*Фрагмент страницы*
↓

Дело в том, что кино позволяет обратить разрыв в единство и осуще­ствить, чрезвычайно оригинальным и чрезвычайно иконостатическим об­разом, визионерский проект искусства, дав ему собственное обоснование. Следует напомнить, однако, что по завершении этого визионерского проек­та кинематографическое искусство находит свою судьбу и призвание в осу­ществлении уже другого замысла — замысла исследования бессознательного.

Художественный опыт Ганса Рихтера демонстрирует связь между ме­тодическим обращением искусства к бессознательному, с одной стороны, и постижением ноуменов, с другой: «Обращаясь непосредственно к бес­сознательному, которое связано со случайным, мы попытались вернуть искусству, хотя бы частично, сопричастность ноуменальному, чьим истол­кователем оно с незапамятных времен служило, ту силу заклятия, которую в нашу эпоху всеобщего атеизма взыскуем мы как никогда прежде»4.

↑

*Предоставленные материалы*
↓

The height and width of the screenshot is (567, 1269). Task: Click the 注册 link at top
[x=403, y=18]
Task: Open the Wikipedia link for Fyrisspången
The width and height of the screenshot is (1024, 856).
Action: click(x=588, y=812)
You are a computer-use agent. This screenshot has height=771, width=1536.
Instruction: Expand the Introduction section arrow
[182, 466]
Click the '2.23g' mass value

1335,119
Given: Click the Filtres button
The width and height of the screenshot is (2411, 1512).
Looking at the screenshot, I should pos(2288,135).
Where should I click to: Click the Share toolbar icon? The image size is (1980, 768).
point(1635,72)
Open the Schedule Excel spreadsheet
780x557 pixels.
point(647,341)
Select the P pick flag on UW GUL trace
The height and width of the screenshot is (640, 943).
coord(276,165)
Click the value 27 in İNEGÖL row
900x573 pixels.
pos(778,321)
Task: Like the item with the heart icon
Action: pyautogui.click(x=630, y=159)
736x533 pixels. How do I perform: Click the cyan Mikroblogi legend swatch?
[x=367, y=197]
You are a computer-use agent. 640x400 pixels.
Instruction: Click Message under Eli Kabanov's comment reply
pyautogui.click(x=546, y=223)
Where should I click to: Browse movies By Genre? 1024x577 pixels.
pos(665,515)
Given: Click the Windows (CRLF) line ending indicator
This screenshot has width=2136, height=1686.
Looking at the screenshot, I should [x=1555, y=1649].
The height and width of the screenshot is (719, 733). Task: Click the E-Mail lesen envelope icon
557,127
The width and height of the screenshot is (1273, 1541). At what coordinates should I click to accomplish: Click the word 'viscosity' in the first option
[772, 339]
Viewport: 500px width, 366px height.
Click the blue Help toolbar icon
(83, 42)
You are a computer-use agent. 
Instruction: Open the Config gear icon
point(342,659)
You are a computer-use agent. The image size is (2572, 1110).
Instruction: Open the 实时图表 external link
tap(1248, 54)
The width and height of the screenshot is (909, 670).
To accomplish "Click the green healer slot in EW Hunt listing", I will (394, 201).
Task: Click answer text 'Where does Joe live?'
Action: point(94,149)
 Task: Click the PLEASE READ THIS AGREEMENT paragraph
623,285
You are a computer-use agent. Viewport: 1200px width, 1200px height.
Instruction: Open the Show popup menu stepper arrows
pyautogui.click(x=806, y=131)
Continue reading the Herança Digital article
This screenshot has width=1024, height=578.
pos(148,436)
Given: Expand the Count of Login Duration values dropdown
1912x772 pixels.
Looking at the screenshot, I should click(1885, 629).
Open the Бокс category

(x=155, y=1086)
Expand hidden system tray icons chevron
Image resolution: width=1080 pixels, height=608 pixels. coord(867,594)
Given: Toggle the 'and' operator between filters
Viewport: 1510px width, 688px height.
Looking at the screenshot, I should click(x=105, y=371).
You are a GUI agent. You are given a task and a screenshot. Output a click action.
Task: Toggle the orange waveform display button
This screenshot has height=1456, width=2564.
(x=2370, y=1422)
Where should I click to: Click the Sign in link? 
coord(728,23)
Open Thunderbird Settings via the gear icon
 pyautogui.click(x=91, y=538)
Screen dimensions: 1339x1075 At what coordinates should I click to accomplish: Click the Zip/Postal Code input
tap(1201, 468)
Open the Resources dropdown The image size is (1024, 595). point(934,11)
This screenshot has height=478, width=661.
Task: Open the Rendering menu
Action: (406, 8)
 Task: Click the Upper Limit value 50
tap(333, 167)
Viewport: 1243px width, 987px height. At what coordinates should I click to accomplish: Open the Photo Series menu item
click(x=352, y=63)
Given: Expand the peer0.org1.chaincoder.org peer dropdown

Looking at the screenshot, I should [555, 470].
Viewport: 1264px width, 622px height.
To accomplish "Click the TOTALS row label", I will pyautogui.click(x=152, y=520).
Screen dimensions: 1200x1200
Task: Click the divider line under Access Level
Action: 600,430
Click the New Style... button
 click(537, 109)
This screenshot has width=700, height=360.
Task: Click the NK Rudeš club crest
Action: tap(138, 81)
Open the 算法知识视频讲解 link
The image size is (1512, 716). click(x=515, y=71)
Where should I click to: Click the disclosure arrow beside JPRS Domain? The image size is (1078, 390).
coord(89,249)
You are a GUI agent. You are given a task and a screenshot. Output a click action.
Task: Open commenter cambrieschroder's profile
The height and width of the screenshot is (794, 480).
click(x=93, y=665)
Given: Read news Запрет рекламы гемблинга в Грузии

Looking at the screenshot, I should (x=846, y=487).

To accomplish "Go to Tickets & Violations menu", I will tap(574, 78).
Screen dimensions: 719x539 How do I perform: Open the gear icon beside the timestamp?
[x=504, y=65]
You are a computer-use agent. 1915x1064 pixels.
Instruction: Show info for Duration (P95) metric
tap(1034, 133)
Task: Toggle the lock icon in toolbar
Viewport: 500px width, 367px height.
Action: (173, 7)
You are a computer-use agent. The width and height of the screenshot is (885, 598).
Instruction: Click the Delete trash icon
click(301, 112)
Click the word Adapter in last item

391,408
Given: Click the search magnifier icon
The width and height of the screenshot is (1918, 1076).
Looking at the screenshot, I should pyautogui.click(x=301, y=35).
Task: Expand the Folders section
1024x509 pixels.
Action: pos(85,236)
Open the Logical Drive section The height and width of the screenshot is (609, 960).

↑

*Задачи и задания*
a) Измените во фрагменте страницы «оригинальным» на «самобытным» и приведите отрывок заново. Начните с места, где стоят слова «Дело в том, что», и остановитесь после слов «замысла исследования бессознательного.».
b) Продолжите текст о кино и бессознательном с того места, на котором он заканчивается.

*Итоговые ответы*
a)
Дело в том, что кино позволяет обратить разрыв в единство и осуще­ствить, чрезвычайно самобытным и чрезвычайно иконостатическим об­разом, визионерский проект искусства, дав ему собственное обоснование. Следует напомнить, однако, что по завершении этого визионерского проек­та кинематографическое искусство находит свою судьбу и призвание в осу­ществлении уже другого замысла — замысла исследования бессознательного.

b)
Сказать, что искусство может восстановить, хотя бы отчасти, сопри­частность ноуменальному, значит признать за ним способность выйти за пределы феноменального мира, мира явлений. Дада присоединяется к традиции мысли, которая видит роль искусства в обнаружении того, что взгляд, обращённый на внешнюю реальность, не замечает. Искусство спо­собно раскрыть и видимо удостоверить существование и функционирова­ние вселенной, расположенной по ту сторону акциденции. Эта традиция, живущая в китайской живописи, расцветает на западе в до-ренессансной образности и выступает вновь, радикально обновлённой и открытой со­временному миру, в проблемах, поставленных искусством Кандинского.

Отличие образа от речи состоит в способности его обнаружить нам ту сторону реальности, что выходит на поверхность, когда мы решаемся отрешить наше видение мира от причинных связей. Высшая функция об­раза как раз и заключается в этом перевороте, который он один позволяет нам осуществить, осмыслить и пережить. Это и есть опыт так называемого перехода.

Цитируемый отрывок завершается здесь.